== Segment start ==

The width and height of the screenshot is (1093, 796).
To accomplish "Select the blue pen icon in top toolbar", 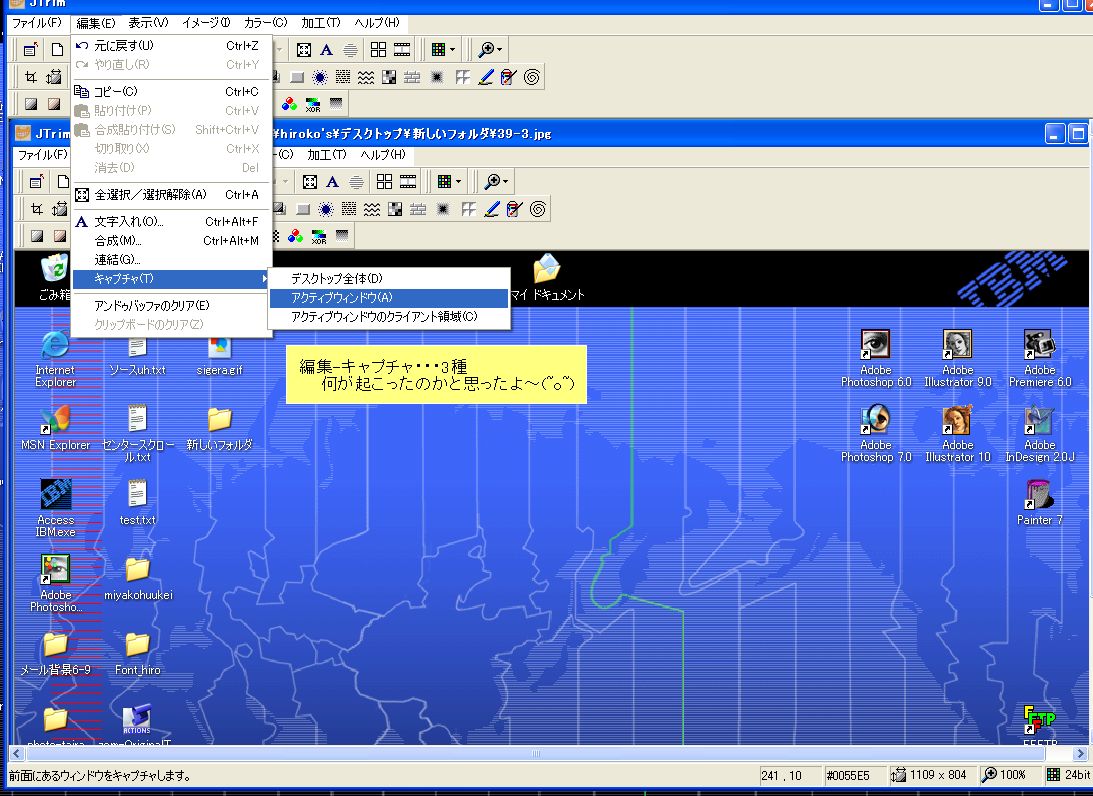I will (487, 76).
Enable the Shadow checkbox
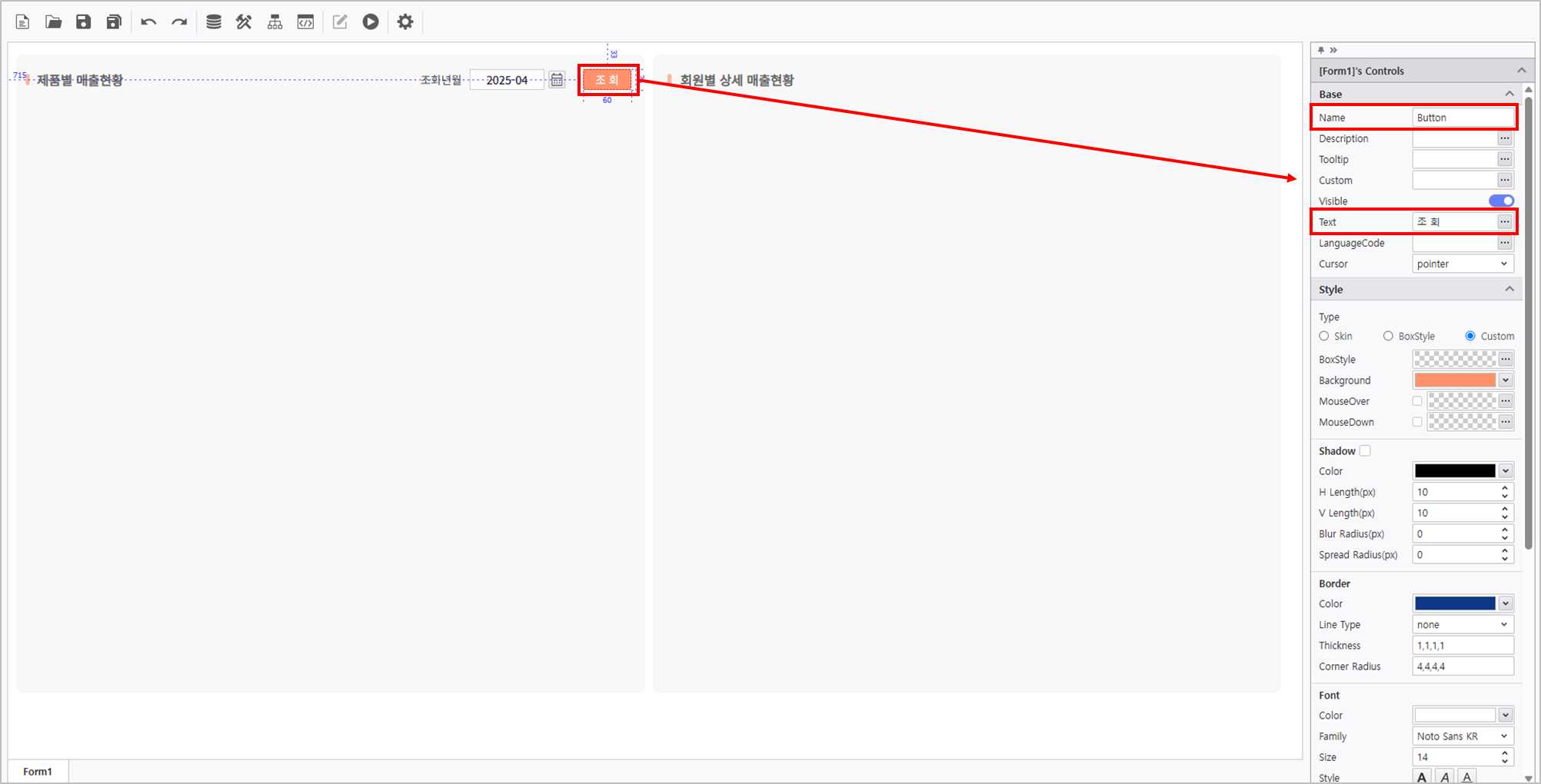This screenshot has height=784, width=1541. pos(1365,451)
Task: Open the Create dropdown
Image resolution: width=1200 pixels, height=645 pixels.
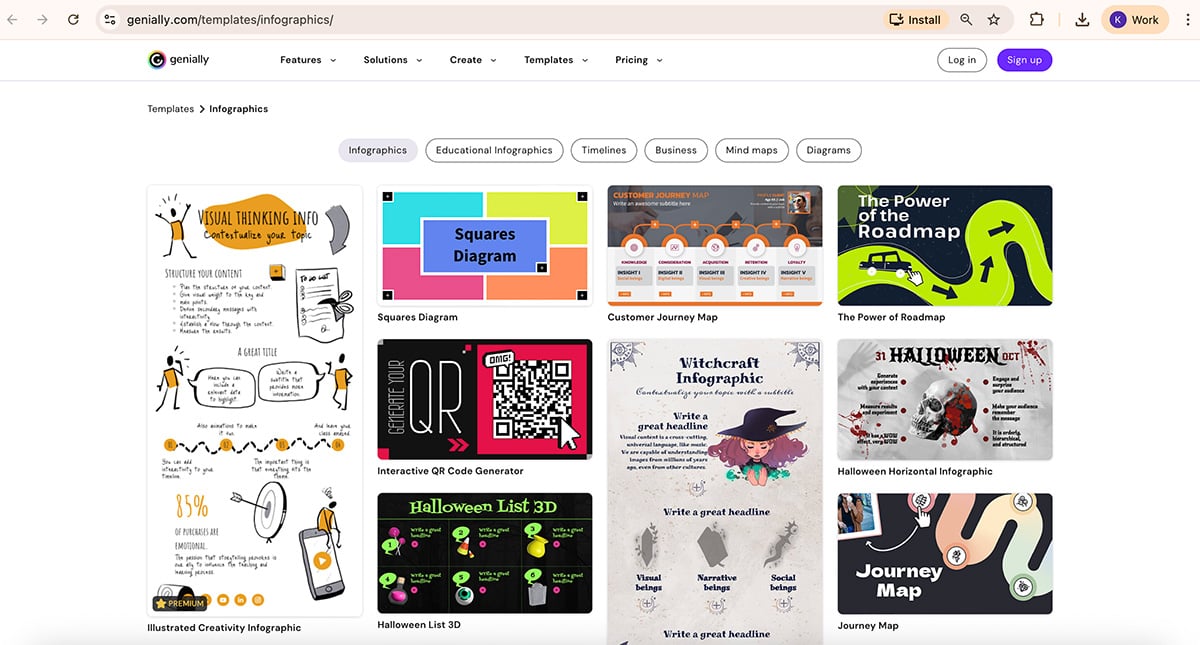Action: coord(471,60)
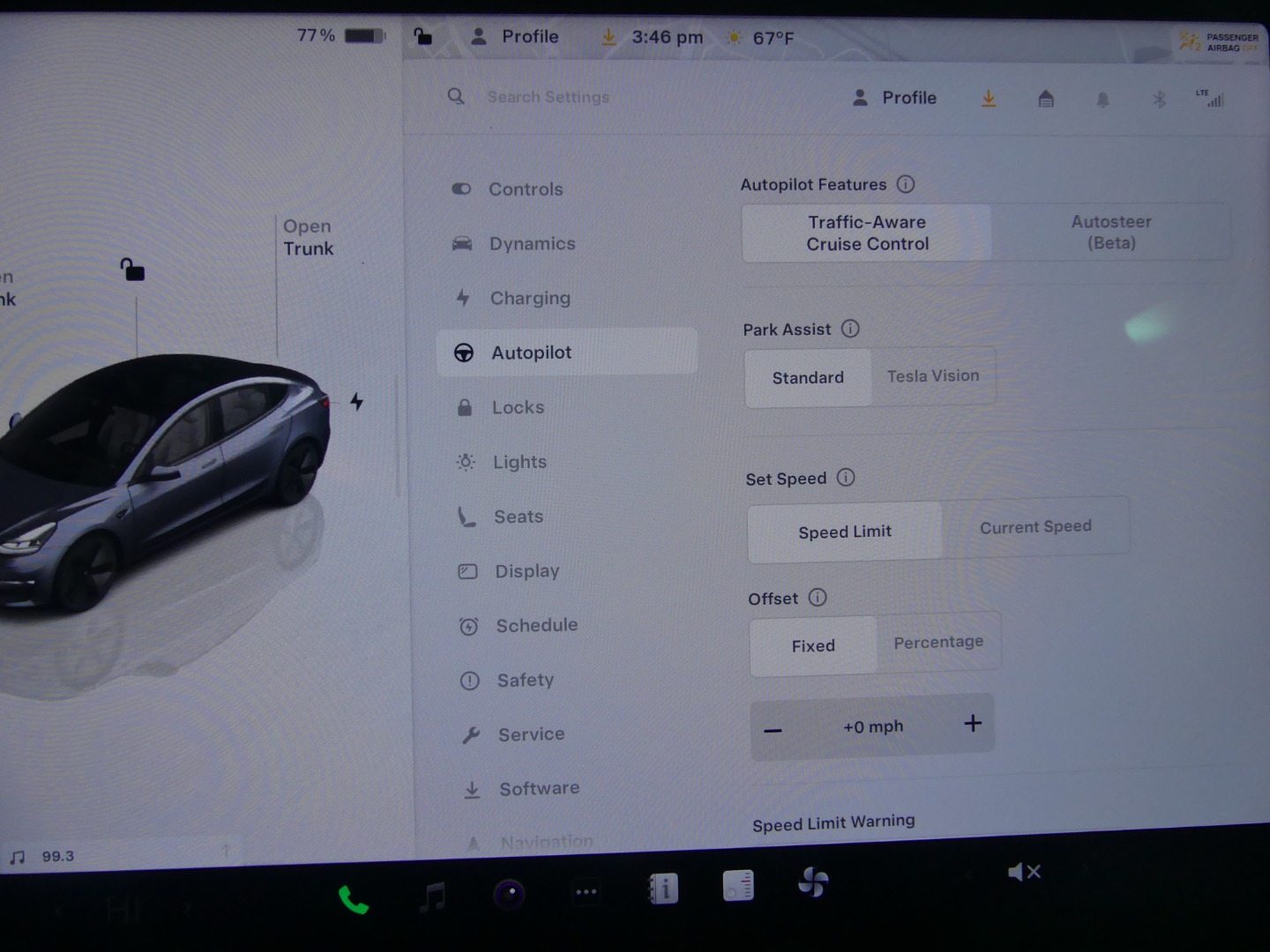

== Segment end ==

Retype the lines exactly. Begin at the one that holds "Task: Open the Create dropdown", stop at the last line of the entries above, and drop the pictures.

◆ Exercise response:
Task: Open the Create dropdown
Image resolution: width=1200 pixels, height=645 pixels.
Action: coord(471,60)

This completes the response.